● **YOUR GOAL**: Collect every line below that contains the word "dimensions" and copy each one out in full. Case matters.
---- INPUT
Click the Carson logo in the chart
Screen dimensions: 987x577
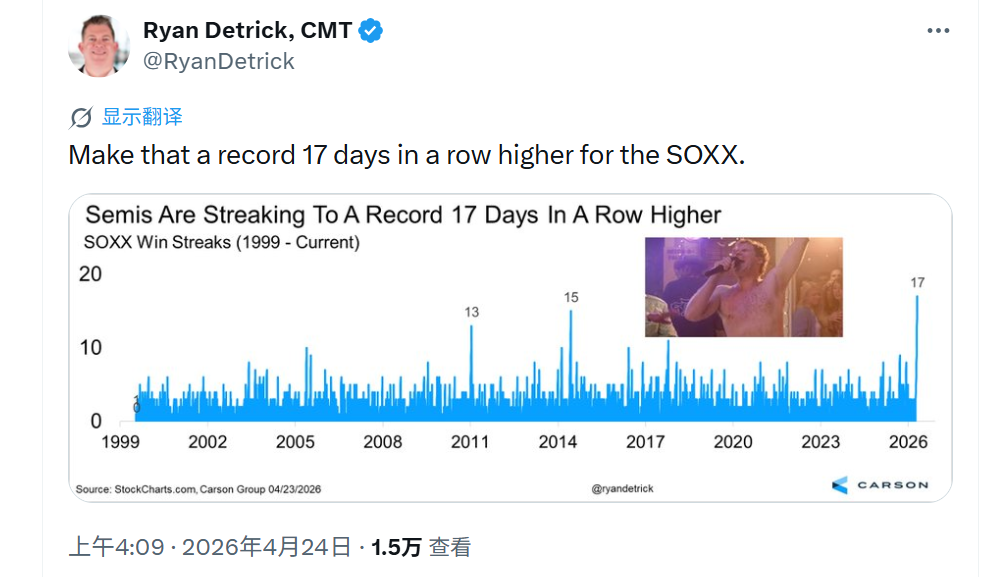[x=879, y=485]
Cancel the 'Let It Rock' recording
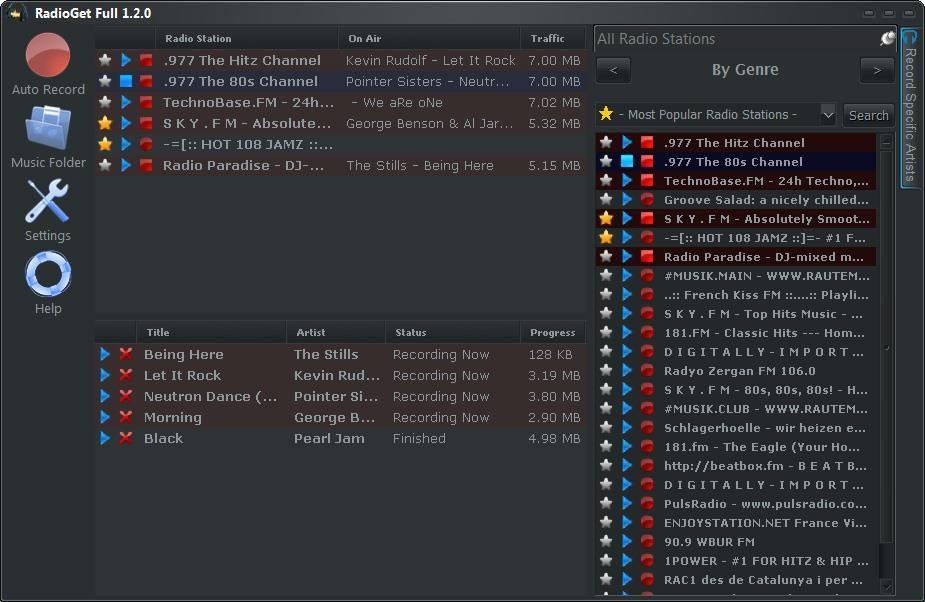The height and width of the screenshot is (602, 925). pos(126,376)
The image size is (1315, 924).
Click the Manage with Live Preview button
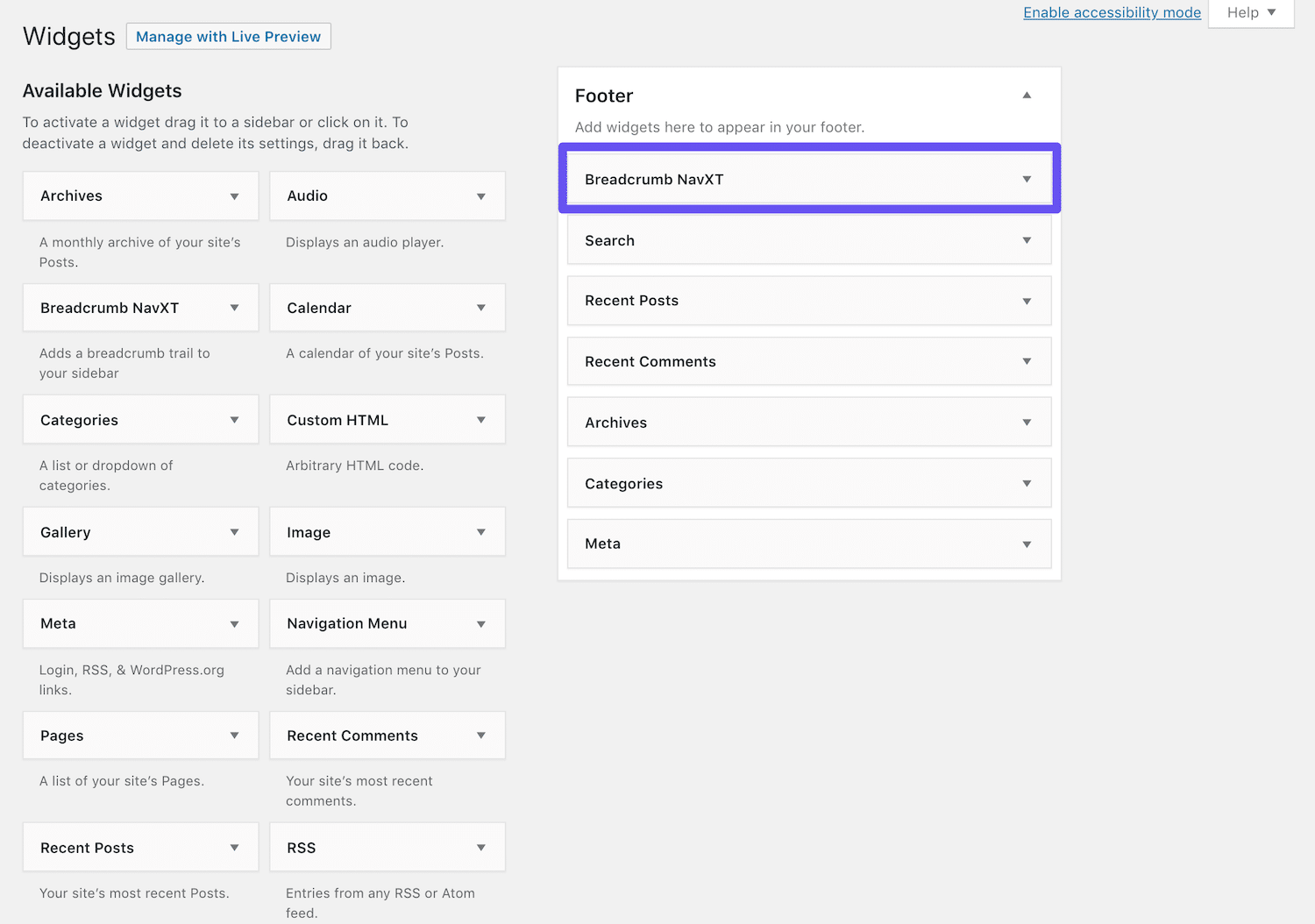228,36
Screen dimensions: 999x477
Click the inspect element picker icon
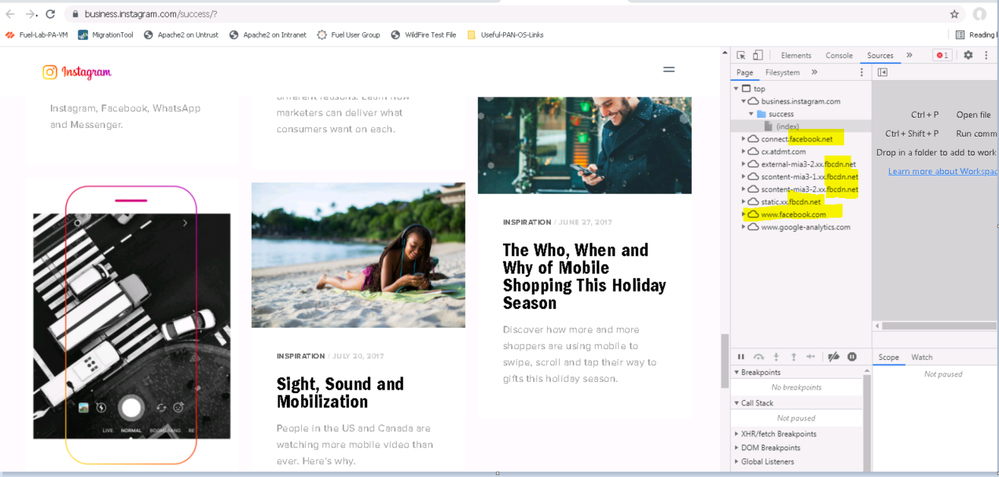(741, 56)
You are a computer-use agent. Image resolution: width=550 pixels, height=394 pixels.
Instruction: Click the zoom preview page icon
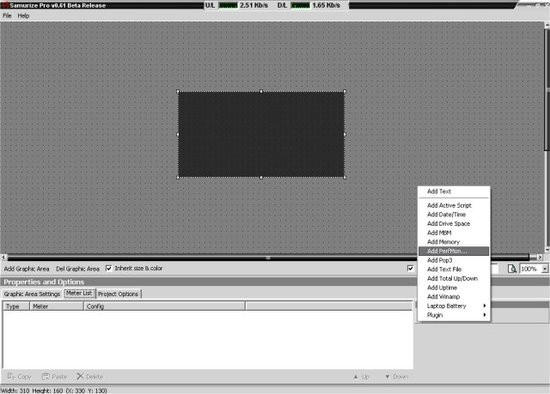pos(512,269)
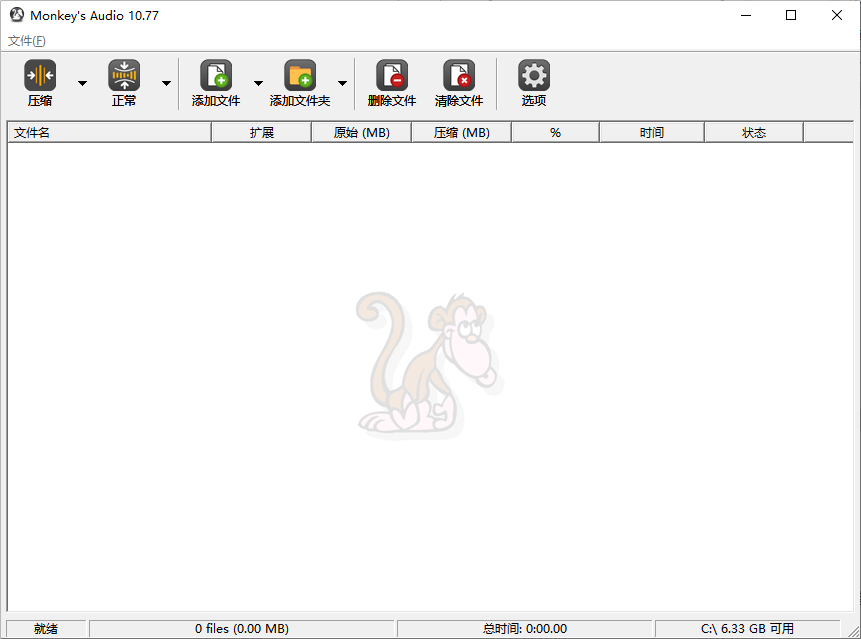Click the 总时间 status bar field
Viewport: 861px width, 639px height.
(x=523, y=628)
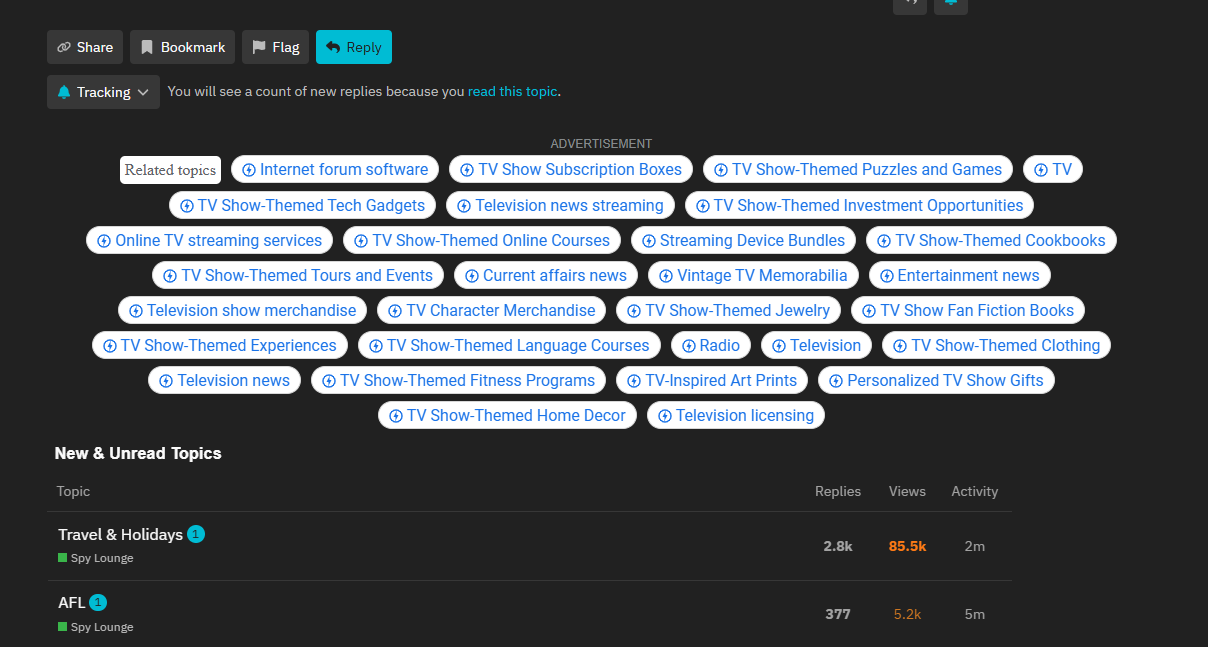This screenshot has width=1208, height=647.
Task: Click the icon beside Television news
Action: pos(167,381)
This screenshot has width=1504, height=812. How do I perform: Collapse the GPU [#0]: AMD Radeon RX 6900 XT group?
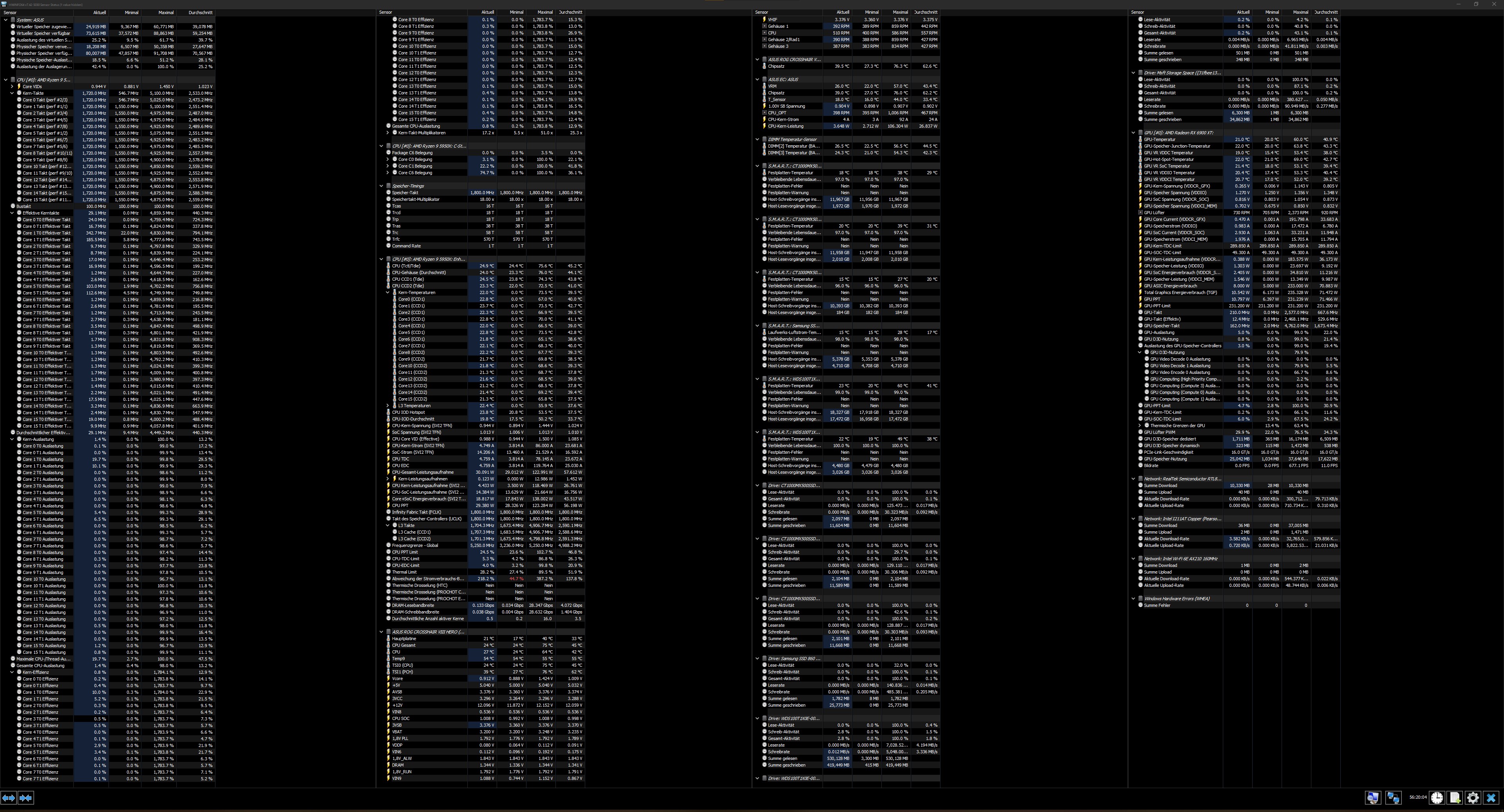(x=1133, y=132)
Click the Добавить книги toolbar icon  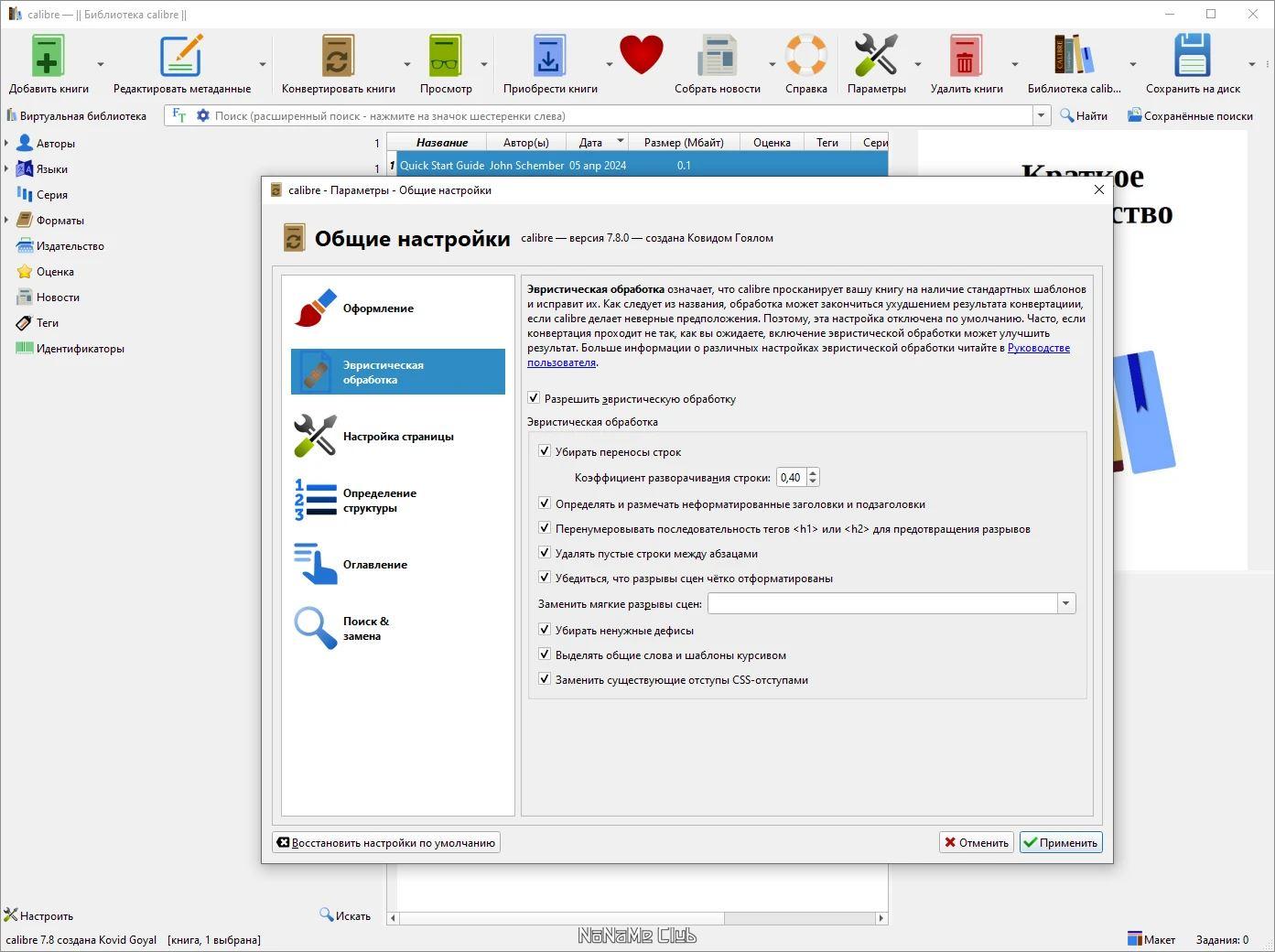pos(48,57)
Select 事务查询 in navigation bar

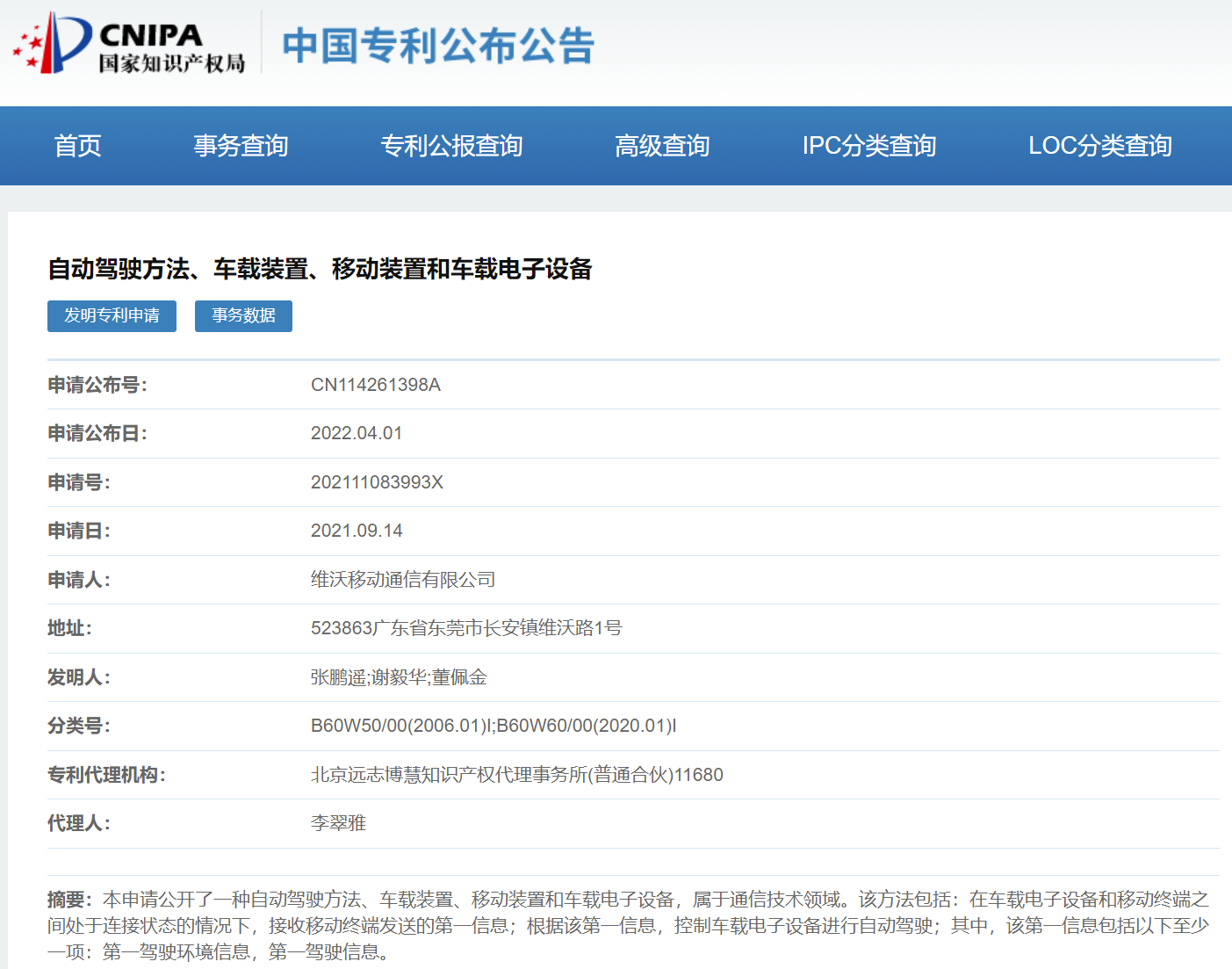pyautogui.click(x=241, y=146)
--------
● **ANSWER BELOW**:
Screen dimensions: 987x577
Screen dimensions: 999x477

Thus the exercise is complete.